- _WORK TO COMPLETE_:
Reproduce these lines exactly, everything from the line containing "Click the 19:00" down to the line containing "Action: point(101,243)", with both of those lines included.

- _SUPPLIED MATERIAL_:

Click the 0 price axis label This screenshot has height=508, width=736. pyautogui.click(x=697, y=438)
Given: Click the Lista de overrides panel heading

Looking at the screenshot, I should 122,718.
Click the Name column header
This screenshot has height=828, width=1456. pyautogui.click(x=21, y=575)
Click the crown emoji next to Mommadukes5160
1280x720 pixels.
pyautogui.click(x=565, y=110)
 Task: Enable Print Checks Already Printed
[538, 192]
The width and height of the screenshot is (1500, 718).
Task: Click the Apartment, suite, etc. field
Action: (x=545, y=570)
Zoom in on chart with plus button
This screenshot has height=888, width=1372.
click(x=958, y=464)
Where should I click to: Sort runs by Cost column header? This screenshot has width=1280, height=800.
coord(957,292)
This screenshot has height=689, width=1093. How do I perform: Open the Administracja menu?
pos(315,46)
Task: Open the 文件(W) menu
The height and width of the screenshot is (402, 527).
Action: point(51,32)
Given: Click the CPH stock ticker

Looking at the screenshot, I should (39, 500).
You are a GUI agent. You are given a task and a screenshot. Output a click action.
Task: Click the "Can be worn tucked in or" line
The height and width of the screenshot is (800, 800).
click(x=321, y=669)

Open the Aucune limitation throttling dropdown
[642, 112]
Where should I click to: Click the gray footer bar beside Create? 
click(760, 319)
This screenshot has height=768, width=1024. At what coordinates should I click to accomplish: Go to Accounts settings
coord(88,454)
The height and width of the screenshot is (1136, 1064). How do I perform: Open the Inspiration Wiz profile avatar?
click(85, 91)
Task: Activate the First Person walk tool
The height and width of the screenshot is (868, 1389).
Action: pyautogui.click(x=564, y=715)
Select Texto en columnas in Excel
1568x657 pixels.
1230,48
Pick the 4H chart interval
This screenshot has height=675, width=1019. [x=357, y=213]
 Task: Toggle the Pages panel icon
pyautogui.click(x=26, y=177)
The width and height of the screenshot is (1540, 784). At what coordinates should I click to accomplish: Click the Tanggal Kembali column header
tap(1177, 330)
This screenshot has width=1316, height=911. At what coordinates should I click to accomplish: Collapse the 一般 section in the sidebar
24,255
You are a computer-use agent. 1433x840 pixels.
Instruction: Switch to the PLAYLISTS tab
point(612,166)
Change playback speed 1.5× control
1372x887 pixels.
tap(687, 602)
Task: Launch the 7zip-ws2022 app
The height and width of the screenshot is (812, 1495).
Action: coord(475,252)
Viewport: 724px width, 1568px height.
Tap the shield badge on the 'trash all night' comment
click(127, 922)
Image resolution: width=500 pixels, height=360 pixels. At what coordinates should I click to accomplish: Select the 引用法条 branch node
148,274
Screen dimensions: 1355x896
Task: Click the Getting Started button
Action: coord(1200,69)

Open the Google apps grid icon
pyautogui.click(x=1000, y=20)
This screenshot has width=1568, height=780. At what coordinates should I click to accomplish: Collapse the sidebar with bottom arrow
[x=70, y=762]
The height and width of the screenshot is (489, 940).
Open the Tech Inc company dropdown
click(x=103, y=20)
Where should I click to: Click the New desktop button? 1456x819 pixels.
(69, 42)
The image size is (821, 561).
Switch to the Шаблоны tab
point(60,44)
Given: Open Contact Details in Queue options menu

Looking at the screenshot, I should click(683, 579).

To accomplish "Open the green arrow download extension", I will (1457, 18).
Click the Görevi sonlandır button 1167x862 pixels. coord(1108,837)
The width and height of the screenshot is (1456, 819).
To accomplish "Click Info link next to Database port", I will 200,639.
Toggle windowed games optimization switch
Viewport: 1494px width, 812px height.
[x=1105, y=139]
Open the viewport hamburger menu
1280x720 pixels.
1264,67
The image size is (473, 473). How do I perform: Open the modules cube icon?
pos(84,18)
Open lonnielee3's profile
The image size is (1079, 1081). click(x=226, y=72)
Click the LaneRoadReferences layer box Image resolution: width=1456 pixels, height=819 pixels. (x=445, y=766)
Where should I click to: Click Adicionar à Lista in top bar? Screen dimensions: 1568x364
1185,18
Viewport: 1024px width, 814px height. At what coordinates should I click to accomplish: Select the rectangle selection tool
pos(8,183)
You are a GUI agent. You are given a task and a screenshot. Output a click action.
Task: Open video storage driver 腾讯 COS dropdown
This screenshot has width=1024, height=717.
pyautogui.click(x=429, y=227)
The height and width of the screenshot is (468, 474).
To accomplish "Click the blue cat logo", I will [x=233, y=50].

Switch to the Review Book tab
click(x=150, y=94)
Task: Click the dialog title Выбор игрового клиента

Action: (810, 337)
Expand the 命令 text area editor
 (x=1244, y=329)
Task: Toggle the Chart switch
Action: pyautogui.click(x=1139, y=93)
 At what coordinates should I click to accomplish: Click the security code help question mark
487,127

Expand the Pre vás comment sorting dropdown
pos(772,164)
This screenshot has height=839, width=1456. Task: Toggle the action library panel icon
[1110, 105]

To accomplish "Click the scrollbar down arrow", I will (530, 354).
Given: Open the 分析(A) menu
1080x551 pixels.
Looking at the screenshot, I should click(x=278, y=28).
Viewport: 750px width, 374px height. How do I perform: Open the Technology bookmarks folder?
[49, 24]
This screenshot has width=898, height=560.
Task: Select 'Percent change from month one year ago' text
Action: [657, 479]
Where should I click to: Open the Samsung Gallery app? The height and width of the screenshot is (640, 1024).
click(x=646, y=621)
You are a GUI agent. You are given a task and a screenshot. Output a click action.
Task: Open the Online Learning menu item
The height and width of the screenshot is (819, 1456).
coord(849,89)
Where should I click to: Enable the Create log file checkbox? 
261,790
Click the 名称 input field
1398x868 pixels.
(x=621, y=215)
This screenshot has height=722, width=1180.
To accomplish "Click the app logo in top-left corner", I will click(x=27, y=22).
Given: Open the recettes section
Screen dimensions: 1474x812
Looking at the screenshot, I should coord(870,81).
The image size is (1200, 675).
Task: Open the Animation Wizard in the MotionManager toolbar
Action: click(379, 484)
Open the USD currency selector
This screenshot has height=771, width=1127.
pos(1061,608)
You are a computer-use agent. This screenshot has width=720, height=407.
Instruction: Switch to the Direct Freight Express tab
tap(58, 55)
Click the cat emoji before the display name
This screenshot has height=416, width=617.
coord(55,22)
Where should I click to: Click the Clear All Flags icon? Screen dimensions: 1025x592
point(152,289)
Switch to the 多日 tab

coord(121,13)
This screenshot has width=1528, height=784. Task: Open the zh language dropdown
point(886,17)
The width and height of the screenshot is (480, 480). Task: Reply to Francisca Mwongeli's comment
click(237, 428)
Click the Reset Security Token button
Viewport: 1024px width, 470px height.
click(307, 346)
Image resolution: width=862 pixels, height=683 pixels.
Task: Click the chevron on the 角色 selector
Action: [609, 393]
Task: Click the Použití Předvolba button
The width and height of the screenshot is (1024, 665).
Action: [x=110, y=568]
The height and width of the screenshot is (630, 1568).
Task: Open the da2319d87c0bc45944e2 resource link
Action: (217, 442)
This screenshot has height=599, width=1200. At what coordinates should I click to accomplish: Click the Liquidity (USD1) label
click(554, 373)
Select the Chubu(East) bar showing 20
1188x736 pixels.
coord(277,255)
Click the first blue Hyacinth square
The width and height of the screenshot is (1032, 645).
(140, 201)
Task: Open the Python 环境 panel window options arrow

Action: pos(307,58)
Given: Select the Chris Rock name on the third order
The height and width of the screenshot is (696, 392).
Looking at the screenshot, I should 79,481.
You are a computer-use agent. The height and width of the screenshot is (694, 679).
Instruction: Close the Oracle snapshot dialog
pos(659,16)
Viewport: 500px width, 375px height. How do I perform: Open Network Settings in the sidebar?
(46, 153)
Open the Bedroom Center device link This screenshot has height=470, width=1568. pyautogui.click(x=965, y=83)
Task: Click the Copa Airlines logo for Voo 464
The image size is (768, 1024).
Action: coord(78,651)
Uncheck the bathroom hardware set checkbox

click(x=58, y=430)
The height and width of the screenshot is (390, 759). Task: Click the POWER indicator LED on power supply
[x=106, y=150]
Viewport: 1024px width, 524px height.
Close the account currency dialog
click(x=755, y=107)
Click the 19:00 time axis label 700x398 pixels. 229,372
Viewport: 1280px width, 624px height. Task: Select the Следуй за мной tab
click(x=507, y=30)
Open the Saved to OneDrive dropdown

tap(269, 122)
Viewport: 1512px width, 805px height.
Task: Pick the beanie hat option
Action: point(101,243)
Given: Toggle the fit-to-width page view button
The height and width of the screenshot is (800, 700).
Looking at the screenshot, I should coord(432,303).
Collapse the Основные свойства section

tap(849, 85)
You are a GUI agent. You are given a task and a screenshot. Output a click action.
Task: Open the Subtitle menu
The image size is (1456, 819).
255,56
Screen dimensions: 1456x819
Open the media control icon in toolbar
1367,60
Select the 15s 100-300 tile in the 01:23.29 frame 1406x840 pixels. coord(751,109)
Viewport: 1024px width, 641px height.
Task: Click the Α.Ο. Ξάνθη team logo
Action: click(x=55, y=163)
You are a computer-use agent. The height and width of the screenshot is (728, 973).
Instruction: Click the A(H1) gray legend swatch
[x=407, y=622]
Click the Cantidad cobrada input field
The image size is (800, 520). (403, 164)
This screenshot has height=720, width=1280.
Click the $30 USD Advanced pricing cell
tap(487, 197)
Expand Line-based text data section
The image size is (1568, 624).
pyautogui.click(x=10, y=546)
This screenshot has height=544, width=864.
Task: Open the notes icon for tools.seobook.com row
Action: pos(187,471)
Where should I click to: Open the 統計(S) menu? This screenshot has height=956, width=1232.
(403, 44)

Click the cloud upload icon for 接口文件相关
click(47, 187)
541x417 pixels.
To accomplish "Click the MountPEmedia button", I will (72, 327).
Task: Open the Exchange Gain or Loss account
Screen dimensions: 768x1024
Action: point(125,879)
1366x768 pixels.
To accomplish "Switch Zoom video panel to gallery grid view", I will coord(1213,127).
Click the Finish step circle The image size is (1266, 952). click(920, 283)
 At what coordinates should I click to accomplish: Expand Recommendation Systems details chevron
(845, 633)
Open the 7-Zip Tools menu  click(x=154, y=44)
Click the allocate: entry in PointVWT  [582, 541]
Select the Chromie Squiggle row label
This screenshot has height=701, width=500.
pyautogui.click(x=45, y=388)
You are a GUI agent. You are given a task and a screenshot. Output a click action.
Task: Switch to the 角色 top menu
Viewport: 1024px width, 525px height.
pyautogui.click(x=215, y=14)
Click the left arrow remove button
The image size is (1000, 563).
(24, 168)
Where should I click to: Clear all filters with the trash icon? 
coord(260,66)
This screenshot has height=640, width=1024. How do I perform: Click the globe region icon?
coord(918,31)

- _FINISHED TASK_:
Click the 19:00 time axis label 700x398 pixels. 229,372
Viewport: 1280px width, 624px height. Task: Select the Следуй за мной tab
click(x=507, y=30)
Open the Saved to OneDrive dropdown

tap(269, 122)
Viewport: 1512px width, 805px height.
Task: Pick the beanie hat option
Action: point(101,243)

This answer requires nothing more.